═══ Data to examine ═══

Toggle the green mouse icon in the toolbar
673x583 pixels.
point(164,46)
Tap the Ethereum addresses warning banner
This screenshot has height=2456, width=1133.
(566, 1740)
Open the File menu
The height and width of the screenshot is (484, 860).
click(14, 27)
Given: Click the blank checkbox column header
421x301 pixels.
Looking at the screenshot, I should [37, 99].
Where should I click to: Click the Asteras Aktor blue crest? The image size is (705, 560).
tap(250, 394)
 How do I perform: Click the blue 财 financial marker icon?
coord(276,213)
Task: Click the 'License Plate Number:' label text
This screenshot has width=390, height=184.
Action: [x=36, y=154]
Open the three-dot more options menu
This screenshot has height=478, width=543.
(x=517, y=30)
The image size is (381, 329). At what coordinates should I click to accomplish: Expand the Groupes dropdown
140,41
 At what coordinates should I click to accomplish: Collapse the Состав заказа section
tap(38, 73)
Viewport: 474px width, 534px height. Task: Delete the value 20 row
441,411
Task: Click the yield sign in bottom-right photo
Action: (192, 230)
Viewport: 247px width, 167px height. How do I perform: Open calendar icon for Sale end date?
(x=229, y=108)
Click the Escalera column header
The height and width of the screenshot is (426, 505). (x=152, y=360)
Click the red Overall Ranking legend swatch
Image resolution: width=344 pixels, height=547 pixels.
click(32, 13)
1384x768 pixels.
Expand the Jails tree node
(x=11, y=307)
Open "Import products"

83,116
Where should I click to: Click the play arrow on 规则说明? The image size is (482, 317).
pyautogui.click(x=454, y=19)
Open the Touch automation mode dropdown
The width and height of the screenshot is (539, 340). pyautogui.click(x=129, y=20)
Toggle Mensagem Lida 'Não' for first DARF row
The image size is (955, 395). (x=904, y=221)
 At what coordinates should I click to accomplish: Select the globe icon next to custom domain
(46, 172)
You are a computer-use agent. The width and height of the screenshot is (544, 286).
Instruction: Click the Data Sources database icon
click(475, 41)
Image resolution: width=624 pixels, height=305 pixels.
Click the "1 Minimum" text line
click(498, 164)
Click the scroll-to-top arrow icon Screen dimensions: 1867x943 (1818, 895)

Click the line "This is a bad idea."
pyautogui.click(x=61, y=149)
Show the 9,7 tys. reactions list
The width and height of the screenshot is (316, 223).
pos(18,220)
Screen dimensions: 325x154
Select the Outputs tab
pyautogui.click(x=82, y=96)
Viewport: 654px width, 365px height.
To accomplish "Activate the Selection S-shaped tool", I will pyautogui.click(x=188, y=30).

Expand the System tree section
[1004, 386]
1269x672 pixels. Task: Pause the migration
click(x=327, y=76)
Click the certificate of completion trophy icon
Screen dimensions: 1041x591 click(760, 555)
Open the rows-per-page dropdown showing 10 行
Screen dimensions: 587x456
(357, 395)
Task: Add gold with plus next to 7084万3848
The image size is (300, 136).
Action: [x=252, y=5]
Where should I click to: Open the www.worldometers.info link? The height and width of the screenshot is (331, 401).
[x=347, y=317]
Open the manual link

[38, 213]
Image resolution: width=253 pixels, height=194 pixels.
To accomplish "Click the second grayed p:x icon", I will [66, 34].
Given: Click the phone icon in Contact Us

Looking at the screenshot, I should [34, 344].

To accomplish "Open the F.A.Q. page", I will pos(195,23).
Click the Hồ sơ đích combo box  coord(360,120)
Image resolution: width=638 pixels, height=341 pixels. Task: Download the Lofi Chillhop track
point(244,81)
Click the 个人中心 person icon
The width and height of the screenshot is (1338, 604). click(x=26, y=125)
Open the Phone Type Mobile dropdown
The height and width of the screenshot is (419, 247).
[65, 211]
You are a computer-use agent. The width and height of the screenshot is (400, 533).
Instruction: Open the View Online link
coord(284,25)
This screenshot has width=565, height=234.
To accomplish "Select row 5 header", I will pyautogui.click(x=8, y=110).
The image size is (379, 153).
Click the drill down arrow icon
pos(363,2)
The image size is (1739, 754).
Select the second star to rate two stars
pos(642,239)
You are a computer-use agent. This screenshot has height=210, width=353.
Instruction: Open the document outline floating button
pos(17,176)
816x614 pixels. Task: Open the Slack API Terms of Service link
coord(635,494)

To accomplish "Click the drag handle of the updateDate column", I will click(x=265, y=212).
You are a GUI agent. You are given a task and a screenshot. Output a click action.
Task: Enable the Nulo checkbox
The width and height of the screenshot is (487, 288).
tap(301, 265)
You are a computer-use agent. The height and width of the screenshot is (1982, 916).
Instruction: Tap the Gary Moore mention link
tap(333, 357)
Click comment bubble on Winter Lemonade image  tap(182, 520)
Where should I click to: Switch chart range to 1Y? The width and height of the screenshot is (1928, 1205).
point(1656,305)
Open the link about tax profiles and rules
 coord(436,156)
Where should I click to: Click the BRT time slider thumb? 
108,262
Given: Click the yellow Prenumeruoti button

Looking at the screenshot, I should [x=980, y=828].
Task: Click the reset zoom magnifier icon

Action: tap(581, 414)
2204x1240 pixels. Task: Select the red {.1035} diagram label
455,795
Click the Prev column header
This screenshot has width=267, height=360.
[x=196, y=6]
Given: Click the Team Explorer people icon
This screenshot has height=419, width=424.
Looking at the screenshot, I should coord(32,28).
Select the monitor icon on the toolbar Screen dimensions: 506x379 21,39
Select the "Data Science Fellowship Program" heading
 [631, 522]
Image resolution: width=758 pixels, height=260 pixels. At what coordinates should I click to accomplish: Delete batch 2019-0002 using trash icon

═══

Exercise description
List the lines of the records where "agent" occurs.

Reply to the task
You are a computer-use agent. The width and height of the screenshot is (544, 286).
You are a computer-use agent. The width and height of the screenshot is (400, 533).
You are a computer-use agent. This screenshot has height=210, width=353.
You are a GUI agent. You are given a task and a screenshot. Output a click action.
You are a computer-use agent. The height and width of the screenshot is (1982, 916).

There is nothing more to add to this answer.